== Task input

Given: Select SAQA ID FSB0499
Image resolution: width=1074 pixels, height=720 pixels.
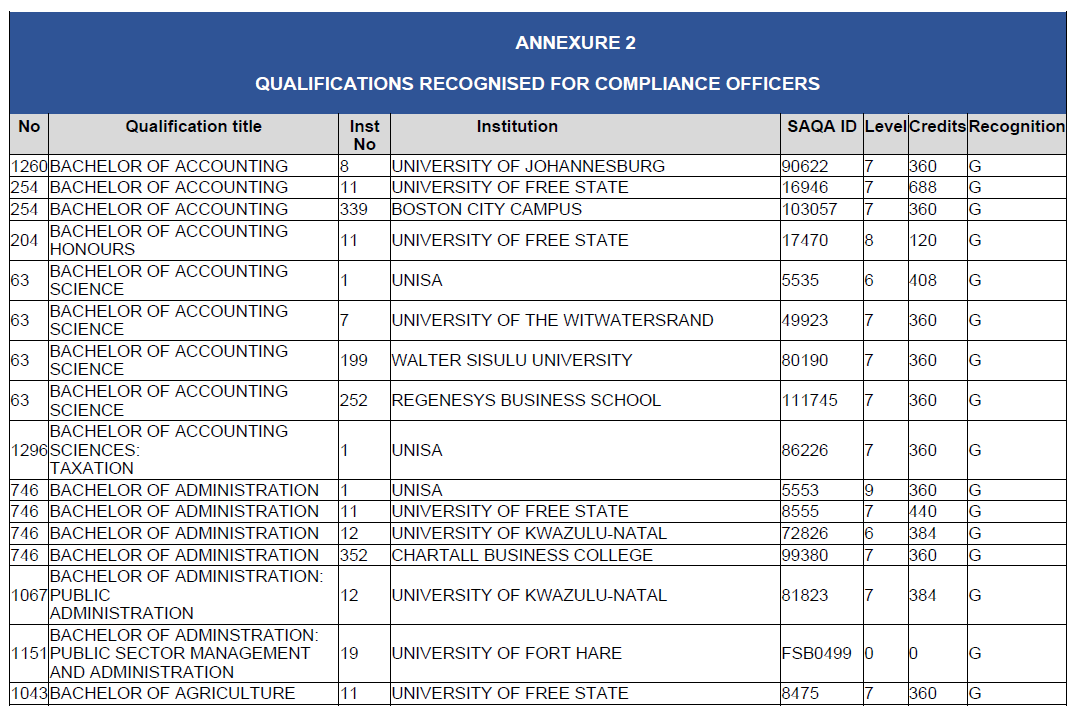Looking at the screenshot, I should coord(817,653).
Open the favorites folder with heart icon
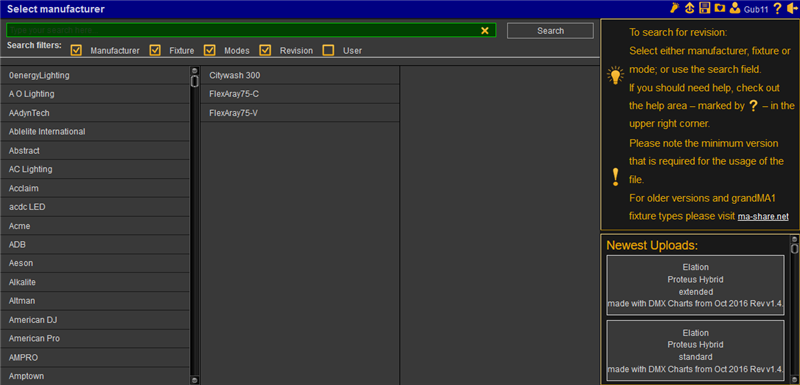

====
== Task input

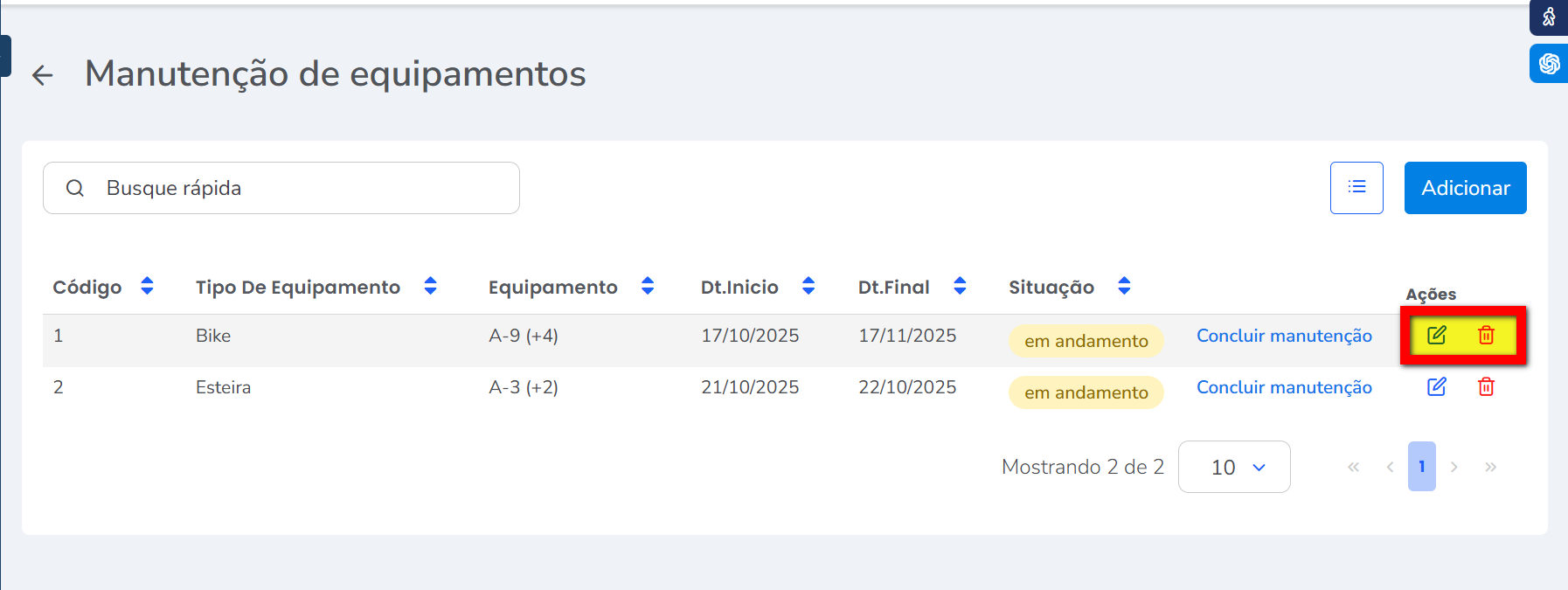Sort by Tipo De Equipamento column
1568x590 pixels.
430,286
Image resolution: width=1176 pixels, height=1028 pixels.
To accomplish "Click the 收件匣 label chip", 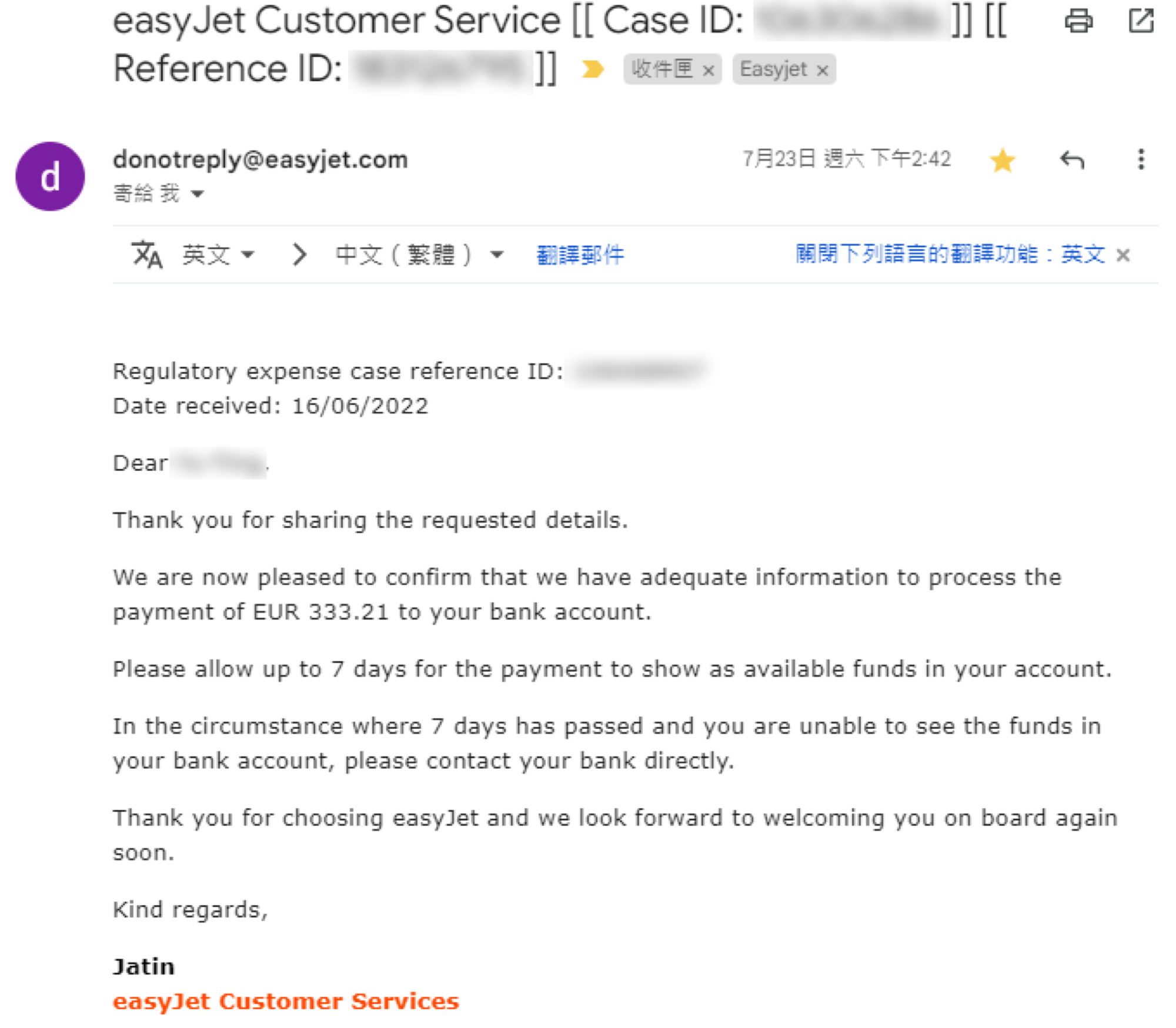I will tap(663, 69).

====

Work to be completed: Everything above from the line that has "Given: Select SAQA ID FSB0499" down to the line that has "Open the favorites folder with heart icon" should be output exactly, with both of those lines included. Leave the pictures behind.

Exercise output:
Given: Select SAQA ID FSB0499
Image resolution: width=1074 pixels, height=720 pixels.
Looking at the screenshot, I should coord(817,653).
Open the favorites folder with heart icon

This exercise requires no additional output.